An open letter organised by national shared transport charity Collaborative Mobility UK (CoMoUK) is calling for the new Labour government to ‘urgently’ legalise e-scooters, saying it is the only way to resolve the problems caused by “entirely unregulated” privately-owned e-scooters being ridden on p...
This seems like a good first step.
Move them out of the "technically illegal, but lots of people use them anyway" area, and into the "legal to use, but you have to register and carry some form of insurance".
I've been a bicyclist, car driver, drive for a living and also have a VSett that goes a steady 35mph max which means I can lane check but, because I can't fugging insure the thing means I'm always looking over my shoulder if I need to dump some keen eager copper.

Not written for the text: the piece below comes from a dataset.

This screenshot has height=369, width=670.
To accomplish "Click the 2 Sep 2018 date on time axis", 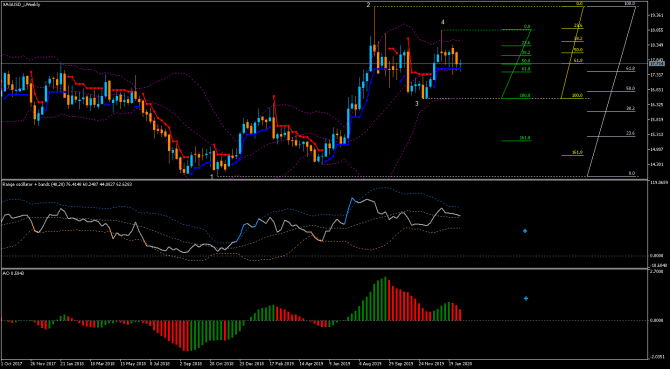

I'm starting to think of selling it so I can get a eBike Surron instead and blend in with the local wildlife around here.
If you give people a reasonable, legal way to do things, people will generally do them.
And the odd twat doing 30mph on the pavement is much more obvious, rather than blending in with people who would otherwise be following the laws.
I think one thing that's missing from the equation is testing and licensing to ride/drive them.
I know it's an English forum here but you need to have a set of cojones to "drive" an escoot/EUC on our roads and I only use it to travel the short distance to work.
I've gone down arterial roads suited up with live Bradford traffic, and it's not for the faint of heart lemmi tell ya :/
I wish the cycling proficiency test was a legal requirement to ride a bicycle.
There are so many people who drive dangerously and use bad cyclists as an excuse. You know the ones who decide that traffic lights don't apply to them, and the ones that ride on the pavement at 20 mph and knock over little old ladies.
I get the feeling that in the past, the effort required to cycle self-selected people a bit.
Now with cheap assisted bikes, it's easier than ever to become a 100KG object travelling at 20mph.
So maybe it should have more requirements, in a "greater good" kinda way.
Kinda like when drones took off (heh). The rules for how to use model aircraft needed refining, because the barrier to flying a 2KG object near an airport became much lower.